任务要求:
请筛选下面的记录，把含有字符串“Expand”的每一行都照抄出来。

练习数据:
__________________________________________________

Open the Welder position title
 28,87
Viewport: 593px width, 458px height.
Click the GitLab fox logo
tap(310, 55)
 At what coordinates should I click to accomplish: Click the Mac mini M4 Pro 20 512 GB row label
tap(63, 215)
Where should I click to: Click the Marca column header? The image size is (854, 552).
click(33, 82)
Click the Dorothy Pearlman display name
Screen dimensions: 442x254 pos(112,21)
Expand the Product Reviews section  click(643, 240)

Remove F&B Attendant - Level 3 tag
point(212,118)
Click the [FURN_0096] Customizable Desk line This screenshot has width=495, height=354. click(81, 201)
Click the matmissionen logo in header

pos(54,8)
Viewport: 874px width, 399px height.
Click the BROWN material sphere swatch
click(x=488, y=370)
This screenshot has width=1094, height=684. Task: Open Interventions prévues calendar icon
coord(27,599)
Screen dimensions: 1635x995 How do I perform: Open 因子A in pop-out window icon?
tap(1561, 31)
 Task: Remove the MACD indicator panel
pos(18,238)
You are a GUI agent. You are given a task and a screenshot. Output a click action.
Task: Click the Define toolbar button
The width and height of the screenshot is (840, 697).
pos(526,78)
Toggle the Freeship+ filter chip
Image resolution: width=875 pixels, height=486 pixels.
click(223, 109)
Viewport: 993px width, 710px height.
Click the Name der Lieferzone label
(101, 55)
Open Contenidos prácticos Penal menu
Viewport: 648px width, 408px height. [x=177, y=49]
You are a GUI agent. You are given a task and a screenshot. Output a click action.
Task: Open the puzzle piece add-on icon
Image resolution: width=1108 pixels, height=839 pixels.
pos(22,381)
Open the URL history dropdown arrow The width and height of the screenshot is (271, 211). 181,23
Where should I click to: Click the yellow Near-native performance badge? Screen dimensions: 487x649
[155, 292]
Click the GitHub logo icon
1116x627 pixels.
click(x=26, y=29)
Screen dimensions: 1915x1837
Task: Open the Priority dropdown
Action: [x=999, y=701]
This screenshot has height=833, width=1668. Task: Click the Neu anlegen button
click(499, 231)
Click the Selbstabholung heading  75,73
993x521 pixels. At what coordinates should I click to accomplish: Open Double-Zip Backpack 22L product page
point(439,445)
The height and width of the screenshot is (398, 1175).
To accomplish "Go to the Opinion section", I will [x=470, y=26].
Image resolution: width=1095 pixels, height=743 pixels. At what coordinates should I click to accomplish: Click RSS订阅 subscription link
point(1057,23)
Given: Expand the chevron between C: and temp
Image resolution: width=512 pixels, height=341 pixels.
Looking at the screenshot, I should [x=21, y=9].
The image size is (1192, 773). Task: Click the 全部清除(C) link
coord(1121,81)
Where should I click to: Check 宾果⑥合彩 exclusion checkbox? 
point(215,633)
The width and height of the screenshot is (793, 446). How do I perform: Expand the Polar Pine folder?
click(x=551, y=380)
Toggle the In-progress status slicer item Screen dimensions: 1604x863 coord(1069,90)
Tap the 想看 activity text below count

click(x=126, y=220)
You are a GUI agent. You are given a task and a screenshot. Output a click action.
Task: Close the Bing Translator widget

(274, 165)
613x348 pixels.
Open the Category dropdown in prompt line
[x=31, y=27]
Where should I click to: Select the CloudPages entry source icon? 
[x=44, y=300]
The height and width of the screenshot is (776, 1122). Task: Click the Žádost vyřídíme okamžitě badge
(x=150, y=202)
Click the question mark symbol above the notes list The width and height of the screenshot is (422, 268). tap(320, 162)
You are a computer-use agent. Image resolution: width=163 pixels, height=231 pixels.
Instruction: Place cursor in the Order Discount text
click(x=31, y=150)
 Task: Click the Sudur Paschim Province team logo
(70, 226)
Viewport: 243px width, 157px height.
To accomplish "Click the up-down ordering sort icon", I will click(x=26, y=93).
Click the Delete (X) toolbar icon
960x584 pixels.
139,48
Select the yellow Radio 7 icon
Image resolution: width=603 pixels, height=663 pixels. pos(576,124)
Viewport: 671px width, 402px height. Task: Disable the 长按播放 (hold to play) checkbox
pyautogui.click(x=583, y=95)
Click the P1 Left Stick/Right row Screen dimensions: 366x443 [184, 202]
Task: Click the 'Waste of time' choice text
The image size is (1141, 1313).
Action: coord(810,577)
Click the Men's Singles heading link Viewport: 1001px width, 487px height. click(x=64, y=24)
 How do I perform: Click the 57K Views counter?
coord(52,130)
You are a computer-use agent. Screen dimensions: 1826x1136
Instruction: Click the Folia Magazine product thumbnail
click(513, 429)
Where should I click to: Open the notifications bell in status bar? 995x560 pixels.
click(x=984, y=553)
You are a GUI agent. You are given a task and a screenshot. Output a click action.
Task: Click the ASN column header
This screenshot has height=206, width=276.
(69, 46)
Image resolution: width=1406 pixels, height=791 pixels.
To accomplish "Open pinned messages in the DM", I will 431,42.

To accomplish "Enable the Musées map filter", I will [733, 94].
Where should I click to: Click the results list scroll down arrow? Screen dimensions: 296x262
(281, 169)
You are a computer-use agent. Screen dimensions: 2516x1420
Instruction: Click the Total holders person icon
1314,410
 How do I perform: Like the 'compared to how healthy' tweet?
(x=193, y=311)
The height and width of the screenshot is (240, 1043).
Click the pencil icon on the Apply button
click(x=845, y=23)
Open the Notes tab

__________________________________________________

结果:
Expand the Product Reviews section  click(643, 240)
Given: Expand the chevron between C: and temp
The width and height of the screenshot is (793, 446). How do I perform: Expand the Polar Pine folder?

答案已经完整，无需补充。